Il lui avait donné force, intelligence, sagesse et bien d’autres qualités encore pour qu'elle ait, malgré tout, un air de ressemblance avec lui.

Il avait à présent cette âme en main, si petite et pourtant si puissante...Cependant, il devait lui trouver un corps, car elle ne pouvait espérer survivre hors de ce monde sans une enveloppe charnelle. Et comme ce plan lui obéissait, la simple pensée d’avoir besoin d’un corps vide et modulable en fit apparaitre un. C’était en réalité un amas de filaments ténébreux qui s’étaient rassemblés mais une fois que le démon eut fait fusionner cet agrégat maléfique avec l’âme de sa fille, celui-ci se modifia pour prendre progressivement apparence humaine, allure définie par l’âme mais aussi par la volonté de l’esprit d’Alkantar, qui modifia légèrement certains traits, voulant offrir à son héritière une apparence plus que séduisante.
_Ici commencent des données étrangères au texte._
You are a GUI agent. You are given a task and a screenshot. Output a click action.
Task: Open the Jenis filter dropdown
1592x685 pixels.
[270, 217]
Il attrapa avec délicatesse ce corps de femme qui était celui de sa fille, la tenant comme un père aurait pu tenir son propre bébé. Elle était belle ... Une beauté froide, séduisante mais inspirant malgré tout une once d’inquiétude. Non il était loin d'être déçu.
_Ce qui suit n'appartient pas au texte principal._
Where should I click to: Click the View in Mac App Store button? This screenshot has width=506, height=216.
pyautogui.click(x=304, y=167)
D’une voix lugubre qui se perdit dans le vide, il prononça les premiers mots qu'il n'avait prononcés depuis le début, un regard tendre dirigé vers sa Création.

Ouvre les yeux ma fille, regarde moi et mémorise mon visage … pour que plus tard tu puisses me reconnaître et me retrouver.
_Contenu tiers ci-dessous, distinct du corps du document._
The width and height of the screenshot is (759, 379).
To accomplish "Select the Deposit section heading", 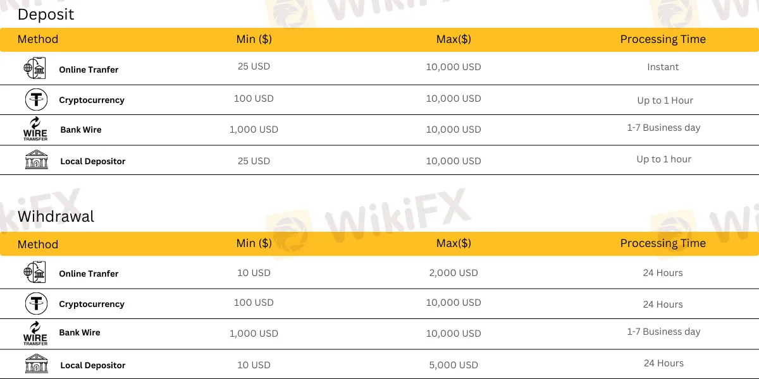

Une fois ces termes émis, elle ouvrit les yeux et le regarda pendant un court instant pour sombrer à nouveau dans cette léthargie.

Alkantar avait créé son monde entre deux autres espaces définis : le monde que nous connaissons tous, foulé essentiellement par les Hommes, et celui des Ombres, lieu de retranchement de la Legio Ombrae … Il passa à nouveau d’un plan à l’autre pour arriver dans une plaine sombre et silencieuse de ce monde des Ombres, non loin de Nebullia. Marchant un peu plus, se dirigeant alors vers le Keytek, forêt où il était certain qu'il n'arriverait rien à sa progéniture, il finit par déposer celle-ci sur le sol humide des bois avant de lui déposer un baiser sur le front.

Je suis désolé, mais tu dois grandir comme une mortelle pour le moment.

Il savait qu’elle était loin d’être mortelle, mais elle n’en savait rien et il ne voulait qu'elle le sache jusqu'au moment venu. Il disparut alors de ce monde, après s'être relevé légèrement de sa position accroupie, et se retrouva à nouveau dans sa chambre glauque avec la nette impression d’avoir réussi.